In fact, spectrum analyzer users who have a max-hold button but no tracking generator sometimes use sweep generators or even noise diodes as the 'tracking' source. It's painfully slow -- brutally slow if you want 1 Hz resolution -- but it can be done.
Phase noise is normally treated as stationary for measurement purposes, for just that reason. The problem with high LO phase noise in an instrument like the Signal Hound lies in applications that have to run in real time. You can let your phase noise analyzer or your network analyzer run all night if necessary, not so much your QAM demodulator.

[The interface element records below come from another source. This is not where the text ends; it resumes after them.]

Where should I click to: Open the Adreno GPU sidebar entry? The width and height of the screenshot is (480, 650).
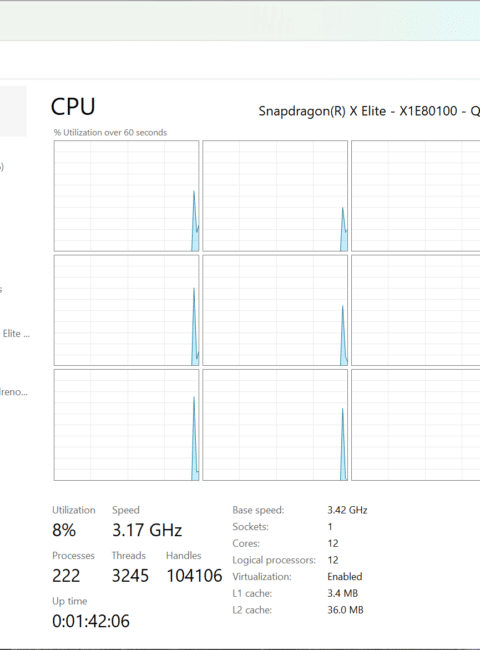click(14, 392)
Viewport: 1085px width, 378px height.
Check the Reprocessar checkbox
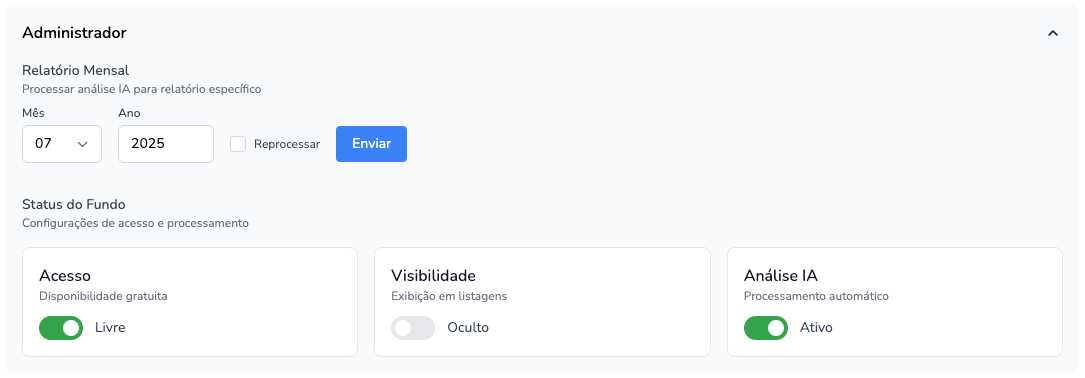coord(238,144)
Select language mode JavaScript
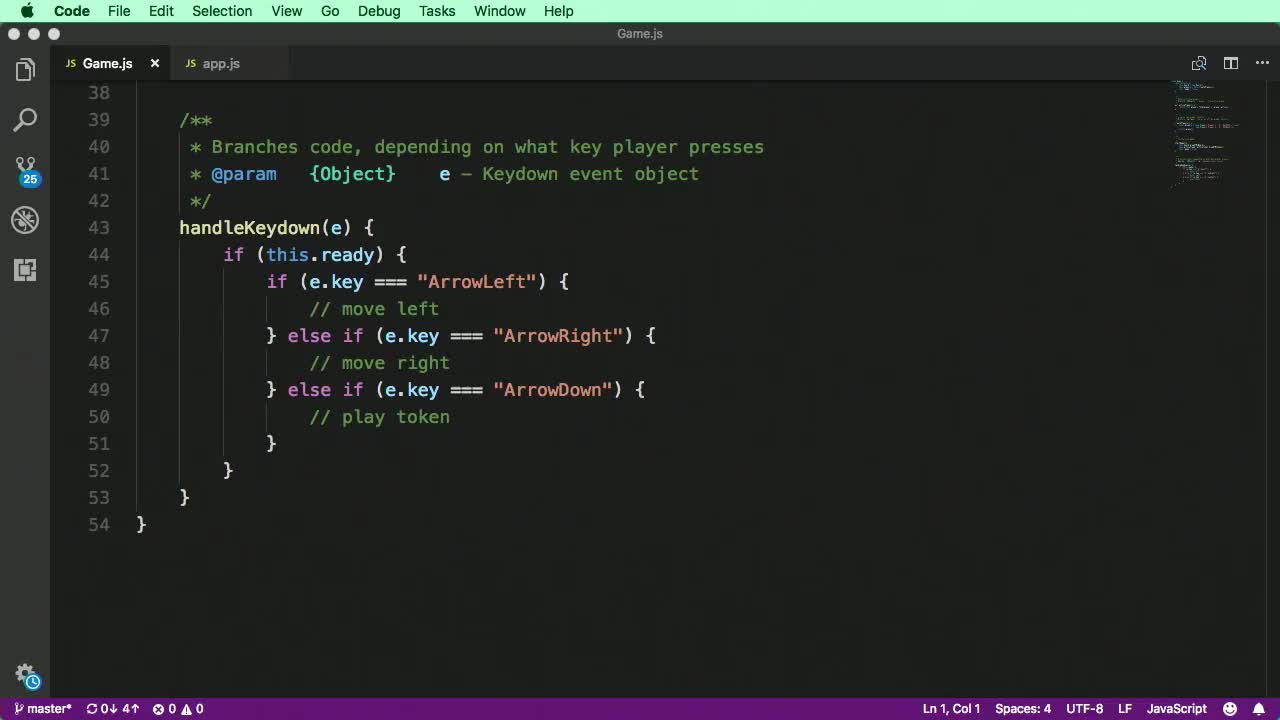The height and width of the screenshot is (720, 1280). [x=1176, y=709]
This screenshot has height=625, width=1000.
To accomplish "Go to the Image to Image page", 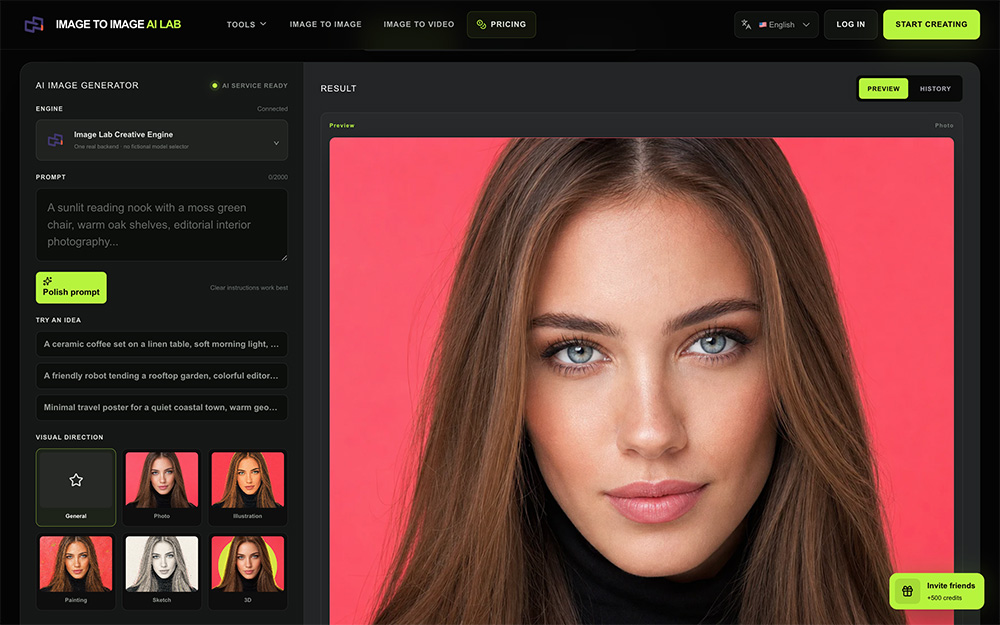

Still, the cheap LO synth chips are getting pretty good. The Signal Hound uses the ADF4350 IIRC, which is similar if not identical to what Tek uses in their gold-plated MDO4000 scopes. You can buy much worse spectrum analyzers than the Signal Hound, and spend a lot more money in the process.
My guess is YTOs are dead within 5 years. The integrated VCOs are just getting too good.
Two things worth keeping in mind: 1) The mass-market Elonics chip is likely quite a bit noisier than the $10 part used in the Signal Hound (and MDO4000); and 2) a direct-conversion SDR with a baseband IF has an LO noise advantage over a traditional YIG-based spectrum analyzer that has to run its first LO at 2+ GHz when measuring at HF.
The noise advantage is significant for HF/VHF measurement but of course becomes less of a factor in the microwave range.
,
Actually the Elonics data is using a less-common metric for integrated jitter in that data sheet, namely SSB carrier/noise ratio as would be seen through a filter of the specified width. Usually you see the equivalent figures in ps or fs, and with different limits of integration (12 kHz - 20 MHz being common in telecom.)
The HP 8568A/B is quieter, but its comparable figure is probably more like -55 dBc (not dBc/Hz!):
formatting link
I didn't have a plot out to 8 MHz handy, but mine shows -59.5 dBc between 1 kHz and 1 MHz. Most of the 8568's noise is going to be in the sub-100 kHz area anyway, so I wouldn't expect the 1 kHz-8 MHz performance to be very different.
For measurement of HF / VHF sources, the Signal Hound and HP 8568 will have fairly similar broadband PN floors. The flicker region, I'm not sure about.
That gets old really fast when you have to do wide sweeps at a few Hertz RBW.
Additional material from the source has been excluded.